= Lymphoid hyperplasia =

Rapid proliferation of lymphocyte cells

Lymphoid hyperplasia is the rapid proliferation of normal lymphocytic cells that resemble lymph tissue which may occur with bacterial or viral infections. The growth is termed hyperplasia which may result in enlargement of various tissue including an organ, or cause a cutaneous lesion.

==Lymph node anatomy==
A lymph node is small, capsulated lymphoid organ that is present along the lymphatic system. It is composed of cortex and medulla. The cortex is also divided into outer cortex and inner cortex (also known as the paracortex). The outer cortex is composed of follicles of B cells so that it is called the B-cell zone. Similarly, the inner cortex has T cells and is called the T-cell zone.

== Cutaneous hyperplasia ==
Cutaneous lymphoid lesions may be observed in follicular, granulomatous or lymphoreticular pathologic patterns. Cutaneous lymphoid hyperplasia is generally not malignant, but in rare cases an association has been observed.

==Follicular hyperplasia==

Follicular hyperplasia is a stimulation of the B cell compartment. It is caused by an abnormal proliferation of secondary follicles and occurs principally in the cortex without broaching the lymph node capsule. The follicles are cytologically polymorphous, are often polarized, and vary in size and shape. Follicular hyperplasia must be distinguished from follicular lymphoma (bcl-2 protein is expressed in neoplastic follicles, but not reactive follicles).
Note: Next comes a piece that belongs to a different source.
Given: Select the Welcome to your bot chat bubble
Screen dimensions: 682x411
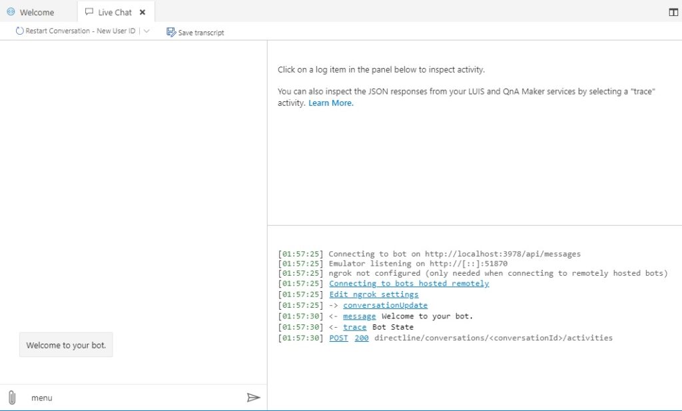Looking at the screenshot, I should [66, 345].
==Paracortical hyperplasia==
Paracortical hyperplasia is the preferential stimulation of the T cell compartment. It is caused by an abnormal expansion of the interfollicular zones but is confined within the lymph node capsule. The population of the compartment is cytologically polymorphous. Paracortical hyperplasia may be accompanied by vascular proliferation. Must be distinguished from monomorphous T cell lymphoma.

==Sinus hyperplasia==
Sinus hyperplasia is the preferential stimulation of the histiocytic (tissues macrophage) compartment. Histological features include distention or engorgement of both subcapsular and intraparenchymal sinuses by benign histiocytes which may be hemophagocytic. Sinus hyperplasia may be associated with non-hematolymphoid malignancy.
Other features include presence of white spaces and lymphocytes (large cells) within sinuses.

==Complications==
It is one common source of appendicitis, as it may cause an obstruction of the appendiceal lumen, resulting in the subsequent filling of the appendix with mucus, causing it to distend and internal pressure to increase. Other rare case reports describe upper airway obstruction and systemic autoimmune disease.